## GOAL OF THE EXERCISE
From the line with "Where should I click to: Select" through the line with "Image resolution: width=1568", inclusive, return each line of the data below exactly and leave the rest out.

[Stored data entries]
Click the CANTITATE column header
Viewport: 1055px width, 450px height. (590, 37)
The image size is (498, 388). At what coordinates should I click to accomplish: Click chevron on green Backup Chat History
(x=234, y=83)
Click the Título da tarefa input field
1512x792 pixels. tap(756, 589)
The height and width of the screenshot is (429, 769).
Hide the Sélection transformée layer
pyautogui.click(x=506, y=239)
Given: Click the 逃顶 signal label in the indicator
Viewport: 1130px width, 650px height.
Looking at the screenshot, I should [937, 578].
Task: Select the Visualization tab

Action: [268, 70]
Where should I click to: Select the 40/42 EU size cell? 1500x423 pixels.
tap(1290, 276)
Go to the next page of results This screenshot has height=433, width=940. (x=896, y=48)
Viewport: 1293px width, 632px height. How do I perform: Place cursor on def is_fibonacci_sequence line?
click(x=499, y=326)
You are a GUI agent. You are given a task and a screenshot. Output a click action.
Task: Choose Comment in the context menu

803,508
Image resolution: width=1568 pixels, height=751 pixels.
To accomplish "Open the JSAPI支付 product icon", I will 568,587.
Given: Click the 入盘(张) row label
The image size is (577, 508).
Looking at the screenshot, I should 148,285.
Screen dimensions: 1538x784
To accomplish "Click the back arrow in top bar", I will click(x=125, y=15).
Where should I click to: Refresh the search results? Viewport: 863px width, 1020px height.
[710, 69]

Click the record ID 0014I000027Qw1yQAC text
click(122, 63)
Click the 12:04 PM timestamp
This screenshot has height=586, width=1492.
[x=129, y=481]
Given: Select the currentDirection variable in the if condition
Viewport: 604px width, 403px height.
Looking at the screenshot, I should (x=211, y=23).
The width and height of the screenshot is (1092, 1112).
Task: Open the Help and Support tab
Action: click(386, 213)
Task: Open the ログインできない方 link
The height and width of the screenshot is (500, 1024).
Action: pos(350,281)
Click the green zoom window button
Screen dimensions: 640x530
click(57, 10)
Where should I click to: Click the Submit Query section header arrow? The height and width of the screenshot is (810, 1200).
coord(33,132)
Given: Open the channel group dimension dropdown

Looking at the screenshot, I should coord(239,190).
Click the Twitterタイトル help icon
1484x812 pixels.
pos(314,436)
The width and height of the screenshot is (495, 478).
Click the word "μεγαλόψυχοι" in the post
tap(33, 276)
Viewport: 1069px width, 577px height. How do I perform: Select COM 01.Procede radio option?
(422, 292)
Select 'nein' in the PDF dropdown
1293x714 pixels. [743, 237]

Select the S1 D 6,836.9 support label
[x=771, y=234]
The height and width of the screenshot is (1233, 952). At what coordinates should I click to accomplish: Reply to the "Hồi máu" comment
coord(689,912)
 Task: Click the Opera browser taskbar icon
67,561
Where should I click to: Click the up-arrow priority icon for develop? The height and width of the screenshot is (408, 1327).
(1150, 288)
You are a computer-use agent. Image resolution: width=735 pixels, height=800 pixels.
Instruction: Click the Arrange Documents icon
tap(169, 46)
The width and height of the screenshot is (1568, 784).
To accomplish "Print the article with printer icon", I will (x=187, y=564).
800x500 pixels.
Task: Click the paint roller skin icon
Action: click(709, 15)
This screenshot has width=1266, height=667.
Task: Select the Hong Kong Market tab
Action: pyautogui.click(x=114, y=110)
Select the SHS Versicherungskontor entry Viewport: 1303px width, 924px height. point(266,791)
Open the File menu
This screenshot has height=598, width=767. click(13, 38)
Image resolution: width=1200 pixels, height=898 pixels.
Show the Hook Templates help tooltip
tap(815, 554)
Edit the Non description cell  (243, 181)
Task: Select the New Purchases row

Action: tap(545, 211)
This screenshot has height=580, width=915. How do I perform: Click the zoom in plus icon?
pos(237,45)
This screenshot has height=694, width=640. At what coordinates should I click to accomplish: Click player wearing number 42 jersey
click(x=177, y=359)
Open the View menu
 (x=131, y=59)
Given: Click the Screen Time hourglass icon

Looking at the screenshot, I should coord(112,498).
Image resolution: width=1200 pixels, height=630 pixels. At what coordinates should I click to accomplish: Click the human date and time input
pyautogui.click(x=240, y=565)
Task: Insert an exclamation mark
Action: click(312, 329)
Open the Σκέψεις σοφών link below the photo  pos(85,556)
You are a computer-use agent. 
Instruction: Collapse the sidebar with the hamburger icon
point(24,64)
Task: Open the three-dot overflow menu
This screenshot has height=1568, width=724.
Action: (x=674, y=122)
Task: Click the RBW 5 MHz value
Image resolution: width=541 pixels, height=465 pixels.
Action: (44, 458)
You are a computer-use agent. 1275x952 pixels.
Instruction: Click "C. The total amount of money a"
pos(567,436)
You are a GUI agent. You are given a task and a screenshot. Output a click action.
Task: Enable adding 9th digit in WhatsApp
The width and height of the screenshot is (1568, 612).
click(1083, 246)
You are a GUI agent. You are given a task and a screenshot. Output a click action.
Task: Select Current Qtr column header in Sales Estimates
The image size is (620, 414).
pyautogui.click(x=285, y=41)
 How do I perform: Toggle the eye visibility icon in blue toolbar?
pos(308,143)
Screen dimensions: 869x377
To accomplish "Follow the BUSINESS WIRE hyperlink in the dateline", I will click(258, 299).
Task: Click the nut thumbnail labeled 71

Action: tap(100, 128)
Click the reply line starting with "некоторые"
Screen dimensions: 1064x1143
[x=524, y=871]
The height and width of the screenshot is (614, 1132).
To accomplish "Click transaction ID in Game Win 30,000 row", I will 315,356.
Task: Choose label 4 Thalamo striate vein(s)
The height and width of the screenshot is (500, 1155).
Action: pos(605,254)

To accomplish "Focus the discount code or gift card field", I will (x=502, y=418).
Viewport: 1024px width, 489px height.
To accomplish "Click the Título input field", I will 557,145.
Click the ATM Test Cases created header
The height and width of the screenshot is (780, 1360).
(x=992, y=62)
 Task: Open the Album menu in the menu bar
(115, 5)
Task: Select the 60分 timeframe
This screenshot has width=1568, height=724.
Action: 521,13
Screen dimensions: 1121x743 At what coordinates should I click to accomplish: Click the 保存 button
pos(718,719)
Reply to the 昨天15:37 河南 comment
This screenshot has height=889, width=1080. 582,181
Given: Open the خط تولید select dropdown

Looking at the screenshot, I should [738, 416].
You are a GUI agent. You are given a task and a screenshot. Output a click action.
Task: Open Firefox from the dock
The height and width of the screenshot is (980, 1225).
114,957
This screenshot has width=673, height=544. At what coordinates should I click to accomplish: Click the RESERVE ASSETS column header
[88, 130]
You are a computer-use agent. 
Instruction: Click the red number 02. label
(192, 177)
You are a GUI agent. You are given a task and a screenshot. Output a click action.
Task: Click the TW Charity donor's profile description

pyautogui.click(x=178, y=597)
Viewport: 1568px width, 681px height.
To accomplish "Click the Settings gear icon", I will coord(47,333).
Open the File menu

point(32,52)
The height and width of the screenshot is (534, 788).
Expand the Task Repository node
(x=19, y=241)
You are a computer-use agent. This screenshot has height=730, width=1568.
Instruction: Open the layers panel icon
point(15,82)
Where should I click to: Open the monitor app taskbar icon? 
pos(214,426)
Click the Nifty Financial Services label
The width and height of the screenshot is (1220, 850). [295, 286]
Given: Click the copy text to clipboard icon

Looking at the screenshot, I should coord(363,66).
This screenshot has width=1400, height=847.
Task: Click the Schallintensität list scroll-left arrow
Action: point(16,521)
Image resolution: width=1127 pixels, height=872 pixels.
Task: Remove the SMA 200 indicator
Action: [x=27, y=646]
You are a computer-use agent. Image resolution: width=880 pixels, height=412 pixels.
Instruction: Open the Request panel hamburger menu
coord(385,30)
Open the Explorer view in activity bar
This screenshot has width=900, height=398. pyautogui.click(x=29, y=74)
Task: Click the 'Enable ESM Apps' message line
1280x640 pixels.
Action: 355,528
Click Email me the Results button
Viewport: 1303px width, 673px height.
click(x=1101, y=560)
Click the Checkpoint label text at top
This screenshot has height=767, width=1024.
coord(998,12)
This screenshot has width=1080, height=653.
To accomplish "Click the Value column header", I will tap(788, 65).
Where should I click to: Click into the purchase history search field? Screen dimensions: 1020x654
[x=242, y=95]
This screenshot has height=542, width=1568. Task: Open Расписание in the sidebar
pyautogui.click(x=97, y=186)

## SOLUTION BELOW
Where should I click to: Select the 40/42 EU size cell? 1500x423 pixels.
tap(1290, 276)
Go to the next page of results This screenshot has height=433, width=940. (x=896, y=48)
Viewport: 1293px width, 632px height. How do I perform: Place cursor on def is_fibonacci_sequence line?
click(x=499, y=326)
You are a GUI agent. You are given a task and a screenshot. Output a click action.
Task: Choose Comment in the context menu

803,508
Image resolution: width=1568 pixels, height=751 pixels.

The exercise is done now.